Stretch!


Stretching may be one of the most underestimated parts of any workout. In fact, even without working out, stretching may just be one of the fundamental types of movement that allows our body to regenerate and feel alive by stimulating our blood flow and engaging our body of muscles in seemingly tiny, micro, steps but with maximum macro effects.

Start by making it a habit to stretch as often as you remember.

- Stretch your arms upward, sideward, and downward.

- Stretch your chest by flinging your arms to the sides and back, and breathe in as you do it.

- Go into a box split position and go as low as you can to stretch the inner thighs.

- Tiptoe from time to time and feel the muscles along the top of your foot stretch. It will also increase the power of your calves and increase your sense of balance.

- Stretch all the muscles around your shoulders by moving them in a circular motion: to the front, up, back, and down.
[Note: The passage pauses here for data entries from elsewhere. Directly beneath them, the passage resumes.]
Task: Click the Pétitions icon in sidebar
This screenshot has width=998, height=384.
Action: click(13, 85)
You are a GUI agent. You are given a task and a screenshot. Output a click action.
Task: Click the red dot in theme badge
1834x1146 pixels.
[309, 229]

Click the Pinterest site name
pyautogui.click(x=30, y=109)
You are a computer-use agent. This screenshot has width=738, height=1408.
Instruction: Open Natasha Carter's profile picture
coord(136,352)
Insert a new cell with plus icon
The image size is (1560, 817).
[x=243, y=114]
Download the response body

Do it again the other way around!

- Alleviate back pain by stretching your side abs.

- Alleviate back pain by bending forward and down; feeling the lower back muscles being pulled both right and left as you bend left and right.

- Do a lunge with both feet flat on the ground; front leg bent 90 degrees and back leg straightened out – this is also known as the gōng bù.

- Stretch the muscles in your hands by spreading out all 10 fingers as much as you can.

- Stretch your wrists by pulling your hand both up, and down.


I challenge you to do these stretches – anyone of them – as often as you think of them; you will feel revitalized, fuelled with energy, with a more positive outlook on your next task – most importantly, you will want to move – more and more.